## EXERCISE DESCRIPTION
The line containing "Task: Open Payment method settings" marks the end: quote every line from the start of the records below through it, word for word.

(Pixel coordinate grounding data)
▬▬▬

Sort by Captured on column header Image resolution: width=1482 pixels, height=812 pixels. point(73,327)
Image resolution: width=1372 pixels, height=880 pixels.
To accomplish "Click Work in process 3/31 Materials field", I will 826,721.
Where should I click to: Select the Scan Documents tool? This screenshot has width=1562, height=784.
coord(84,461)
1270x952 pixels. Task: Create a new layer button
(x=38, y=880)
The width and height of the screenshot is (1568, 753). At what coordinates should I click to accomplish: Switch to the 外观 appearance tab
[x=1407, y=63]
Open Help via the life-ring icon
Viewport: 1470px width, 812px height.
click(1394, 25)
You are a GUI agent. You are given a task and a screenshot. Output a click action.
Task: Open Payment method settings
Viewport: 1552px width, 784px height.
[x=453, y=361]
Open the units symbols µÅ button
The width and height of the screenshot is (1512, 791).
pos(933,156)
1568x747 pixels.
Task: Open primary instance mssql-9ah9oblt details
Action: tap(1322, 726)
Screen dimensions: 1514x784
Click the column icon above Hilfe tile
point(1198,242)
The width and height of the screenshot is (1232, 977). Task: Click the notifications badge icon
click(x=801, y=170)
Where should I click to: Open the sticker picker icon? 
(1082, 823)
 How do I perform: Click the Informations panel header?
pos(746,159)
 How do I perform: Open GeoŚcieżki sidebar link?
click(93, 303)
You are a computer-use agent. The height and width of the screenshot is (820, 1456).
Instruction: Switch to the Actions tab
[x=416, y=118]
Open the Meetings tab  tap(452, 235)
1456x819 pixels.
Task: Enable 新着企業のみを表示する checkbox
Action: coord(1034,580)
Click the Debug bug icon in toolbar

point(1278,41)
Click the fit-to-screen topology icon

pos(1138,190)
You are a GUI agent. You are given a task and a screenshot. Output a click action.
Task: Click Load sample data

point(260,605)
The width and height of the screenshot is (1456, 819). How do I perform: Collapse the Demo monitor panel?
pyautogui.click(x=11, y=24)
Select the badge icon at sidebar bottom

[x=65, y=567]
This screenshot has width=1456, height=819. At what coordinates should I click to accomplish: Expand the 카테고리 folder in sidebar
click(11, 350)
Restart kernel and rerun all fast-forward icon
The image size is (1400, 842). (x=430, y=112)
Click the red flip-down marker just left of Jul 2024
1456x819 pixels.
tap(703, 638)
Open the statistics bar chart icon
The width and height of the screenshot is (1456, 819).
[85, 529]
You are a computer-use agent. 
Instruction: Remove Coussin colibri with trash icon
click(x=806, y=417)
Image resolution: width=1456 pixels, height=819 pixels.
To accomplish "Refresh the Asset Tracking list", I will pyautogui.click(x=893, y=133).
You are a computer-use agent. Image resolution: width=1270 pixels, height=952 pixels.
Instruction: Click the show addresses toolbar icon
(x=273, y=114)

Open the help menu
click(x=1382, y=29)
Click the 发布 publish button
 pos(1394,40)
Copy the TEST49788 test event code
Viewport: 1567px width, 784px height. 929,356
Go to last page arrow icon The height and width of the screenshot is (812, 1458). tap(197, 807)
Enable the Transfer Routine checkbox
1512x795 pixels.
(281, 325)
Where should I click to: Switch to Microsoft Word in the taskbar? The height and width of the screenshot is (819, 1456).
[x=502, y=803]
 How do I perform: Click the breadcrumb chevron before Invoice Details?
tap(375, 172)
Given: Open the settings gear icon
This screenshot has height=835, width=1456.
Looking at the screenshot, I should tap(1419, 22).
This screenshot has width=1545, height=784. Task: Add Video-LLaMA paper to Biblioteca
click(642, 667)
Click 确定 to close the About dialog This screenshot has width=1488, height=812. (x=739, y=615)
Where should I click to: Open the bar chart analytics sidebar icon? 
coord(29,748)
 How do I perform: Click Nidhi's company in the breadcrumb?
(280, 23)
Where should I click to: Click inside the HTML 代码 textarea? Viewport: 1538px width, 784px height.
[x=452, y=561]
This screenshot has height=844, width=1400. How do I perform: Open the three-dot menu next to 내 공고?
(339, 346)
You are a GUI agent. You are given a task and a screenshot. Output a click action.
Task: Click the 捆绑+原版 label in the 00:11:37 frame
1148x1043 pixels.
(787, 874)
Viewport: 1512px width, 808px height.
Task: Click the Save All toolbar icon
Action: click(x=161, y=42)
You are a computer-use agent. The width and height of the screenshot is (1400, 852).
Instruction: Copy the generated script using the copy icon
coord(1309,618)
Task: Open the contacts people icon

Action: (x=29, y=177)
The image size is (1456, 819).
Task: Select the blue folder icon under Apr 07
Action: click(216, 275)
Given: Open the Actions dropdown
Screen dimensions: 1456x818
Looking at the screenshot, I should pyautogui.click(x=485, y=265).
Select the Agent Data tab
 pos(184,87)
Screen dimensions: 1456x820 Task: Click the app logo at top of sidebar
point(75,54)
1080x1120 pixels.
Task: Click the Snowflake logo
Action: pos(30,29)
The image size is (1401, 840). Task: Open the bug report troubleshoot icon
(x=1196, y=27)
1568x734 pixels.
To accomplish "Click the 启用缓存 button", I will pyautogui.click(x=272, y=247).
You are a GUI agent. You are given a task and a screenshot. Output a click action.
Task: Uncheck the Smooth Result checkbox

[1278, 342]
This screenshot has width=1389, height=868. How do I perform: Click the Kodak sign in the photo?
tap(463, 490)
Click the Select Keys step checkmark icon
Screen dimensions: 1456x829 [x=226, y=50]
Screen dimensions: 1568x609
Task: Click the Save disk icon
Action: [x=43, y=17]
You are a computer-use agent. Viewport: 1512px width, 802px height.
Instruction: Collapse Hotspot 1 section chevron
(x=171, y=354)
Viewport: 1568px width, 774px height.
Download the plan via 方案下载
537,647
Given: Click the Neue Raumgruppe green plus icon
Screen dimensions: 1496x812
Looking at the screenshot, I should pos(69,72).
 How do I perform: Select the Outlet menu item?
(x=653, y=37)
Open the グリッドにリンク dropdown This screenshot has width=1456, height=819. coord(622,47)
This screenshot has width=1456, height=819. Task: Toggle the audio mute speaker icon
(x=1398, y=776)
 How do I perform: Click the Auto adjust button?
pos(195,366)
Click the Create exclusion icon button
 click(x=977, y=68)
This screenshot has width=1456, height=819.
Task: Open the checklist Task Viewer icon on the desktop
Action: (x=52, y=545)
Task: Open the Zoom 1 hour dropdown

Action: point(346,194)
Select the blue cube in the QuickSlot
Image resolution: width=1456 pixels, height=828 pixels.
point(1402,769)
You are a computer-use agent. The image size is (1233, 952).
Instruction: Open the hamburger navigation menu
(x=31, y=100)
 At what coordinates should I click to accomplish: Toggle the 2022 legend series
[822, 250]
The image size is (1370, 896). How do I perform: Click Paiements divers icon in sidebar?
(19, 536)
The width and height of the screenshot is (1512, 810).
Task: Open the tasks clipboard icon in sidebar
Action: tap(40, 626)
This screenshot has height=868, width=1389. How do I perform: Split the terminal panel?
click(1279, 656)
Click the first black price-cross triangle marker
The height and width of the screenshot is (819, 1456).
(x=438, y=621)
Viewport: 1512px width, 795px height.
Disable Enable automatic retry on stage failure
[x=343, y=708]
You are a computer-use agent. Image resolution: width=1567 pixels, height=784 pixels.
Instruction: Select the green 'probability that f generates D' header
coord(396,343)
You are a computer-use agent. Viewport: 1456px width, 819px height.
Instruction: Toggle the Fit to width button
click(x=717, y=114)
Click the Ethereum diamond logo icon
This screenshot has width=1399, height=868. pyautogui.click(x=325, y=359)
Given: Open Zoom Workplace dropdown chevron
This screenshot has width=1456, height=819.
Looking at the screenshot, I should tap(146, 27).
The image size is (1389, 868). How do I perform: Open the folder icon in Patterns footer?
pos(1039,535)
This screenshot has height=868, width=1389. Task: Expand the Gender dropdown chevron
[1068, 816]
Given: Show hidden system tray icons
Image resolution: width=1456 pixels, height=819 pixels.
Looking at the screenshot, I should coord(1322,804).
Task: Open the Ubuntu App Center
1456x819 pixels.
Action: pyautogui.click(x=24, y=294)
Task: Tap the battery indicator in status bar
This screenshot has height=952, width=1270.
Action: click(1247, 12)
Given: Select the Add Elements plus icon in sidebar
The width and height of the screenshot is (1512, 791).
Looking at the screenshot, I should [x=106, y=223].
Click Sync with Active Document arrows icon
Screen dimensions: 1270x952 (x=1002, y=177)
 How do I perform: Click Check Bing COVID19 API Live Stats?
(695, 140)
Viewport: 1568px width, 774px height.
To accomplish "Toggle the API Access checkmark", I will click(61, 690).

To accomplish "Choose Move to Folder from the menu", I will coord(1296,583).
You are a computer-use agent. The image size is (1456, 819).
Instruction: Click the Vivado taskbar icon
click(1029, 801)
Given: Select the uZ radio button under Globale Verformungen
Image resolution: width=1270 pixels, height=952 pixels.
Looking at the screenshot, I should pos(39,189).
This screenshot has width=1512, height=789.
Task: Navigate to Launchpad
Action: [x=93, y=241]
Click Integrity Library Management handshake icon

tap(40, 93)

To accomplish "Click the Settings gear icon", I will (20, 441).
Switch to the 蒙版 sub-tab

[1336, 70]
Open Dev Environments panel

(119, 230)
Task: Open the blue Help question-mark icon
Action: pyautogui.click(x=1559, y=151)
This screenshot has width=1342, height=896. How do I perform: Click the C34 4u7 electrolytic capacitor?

▬▬▬

## EXERCISE OUTPUT
Sort by Captured on column header Image resolution: width=1482 pixels, height=812 pixels. point(73,327)
Image resolution: width=1372 pixels, height=880 pixels.
To accomplish "Click Work in process 3/31 Materials field", I will 826,721.
Where should I click to: Select the Scan Documents tool? This screenshot has width=1562, height=784.
coord(84,461)
1270x952 pixels. Task: Create a new layer button
(x=38, y=880)
The width and height of the screenshot is (1568, 753). At what coordinates should I click to accomplish: Switch to the 外观 appearance tab
[x=1407, y=63]
Open Help via the life-ring icon
Viewport: 1470px width, 812px height.
click(1394, 25)
You are a GUI agent. You are given a task and a screenshot. Output a click action.
Task: Open Payment method settings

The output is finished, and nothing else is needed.